LA VIGENCIA DE CRISTO

Esther Quintana Salinas


No es fecha para que me ponga a escribir de lo de siempre. Casi concluye la Semana Mayor, fiesta de la memoria y del perdón. Mi madre la guardaba con toda la devoción con que aprendió a creer y a amar a Dios. Esta es la primera Semana Santa que no la tengo conmigo físicamente, pero en el corazón no hay espacios más que para recodarla viva.

Mi Rosario se vestía de negro y acudía a la Soledad, la catedral del puerto, a postrarse de rodillas frente a la imagen de la Virgen que trajeron de España, la Mariscala la llamaban los viejos acapulqueños, y que se quedó para siempre en su nicho de mármol y cristal, del que sólo la mueven en estos días.

Ante ella pedía perdón por sus pecados y rezaba por las necesidades de todo un listado de parientes y conocidos y no tan conocidos, que sabía que requerían de la bondad divina para remediarlas. Yo no sé qué me conmovía más: si la piadosa devoción con la que mi madre se dirigía a la madre de Dios o la expresión de sufrimiento que retrataban los ojos dulcísimos de la Virgen.
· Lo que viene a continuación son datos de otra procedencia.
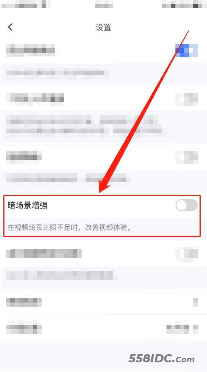Tap the blurred two-line description paragraph
Screen dimensions: 207x372
pos(86,126)
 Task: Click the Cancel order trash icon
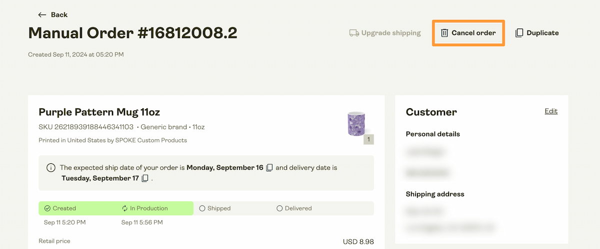pos(445,33)
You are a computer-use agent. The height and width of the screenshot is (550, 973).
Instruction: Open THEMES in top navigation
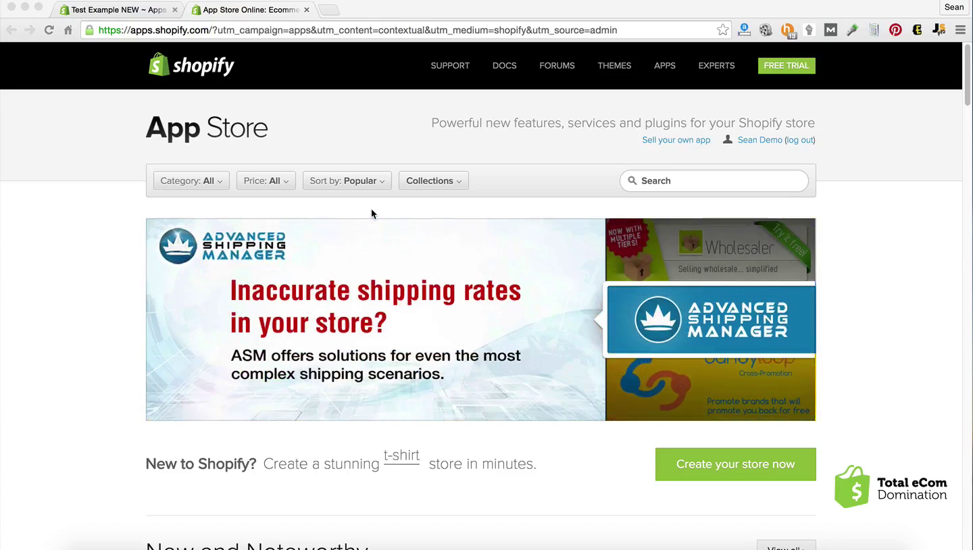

La iglesia se abarrotaba de feligreses, y entre ellos y la cantidad de cirios y velas encendidas acentuaban el de por sí calor natural del mes de abril. La celebración de la Semana Santa ha ido perdiendo para las nuevas generaciones de católicos su significado, y es que quienes debiéramos de transmitirlo, le hemos ido dejando de dar importancia, como a muchas otras enseñanzas, y los resultados están a la vista.

Cada día nuestra sociedad se vuelve más fría e indolente para los asuntos interiores y en la falta estamos recogiendo nuestra cosecha de desamor. La soledad del espíritu es devastadora, quien la sufre está condenado a un desánimo, a un vacío, que no se colma con nada ni con nadie, y tampoco tiene nada para compartir. Por eso hay tanta violencia y cada día la perversidad del mal amplía sus linderos.
A mi madre le voy a agradecer hasta el último día de mi vida el regalo de espiritualidad que me obsequió, me dejó las alforjas del corazón repletas de esperanza y me enseñó que dar no empobrece a nadie, y que a mayor generosidad, mayor riqueza, porque se trata de una fortuna que jamás se agota.

Hoy dibujo en mi memoria la solemnidad de cada instante de la remembranza de la pasión de Cristo que viví en la iglesia de mi tierra natal, y vuelve a conmoverse mi corazón en la tragedia de la víspera de su muerte, porque vivió en carne propia la traición, la desesperanza y el miedo que lo llevaron a la desolación absoluta del espíritu, no obstante su divinidad y su poder, y suenan las palabras de mi madre con la misma claridad con que las pronunciara entonces: “ Y aun así, perdonó…”.

No hay conmemoración católica que mejor represente el simbolismo de la generosidad, en ella se recogen la tolerancia en su máxima expresión y la redención universal de quien murió en una cruz, porque esa era la única manera de abrir el reino del Padre a los hombres. 

No hay entrega más grande del hombre para el hombre, que la que vino a hacer el rabino de Galilea hace ya miles de años, y el milagro perdura y está tan vívido en el corazón de los que creemos, como si apenas hubiera ocurrido, igual que la gloria de su resurrección de entre los muertos.

Y me parece que, independientemente de que se profese o no la religión católica, el mensaje de compasión y ternura de Cristo, manifestado en la humildad de su muerte terrena, está al alcance de cualquiera que se permita ser tocado.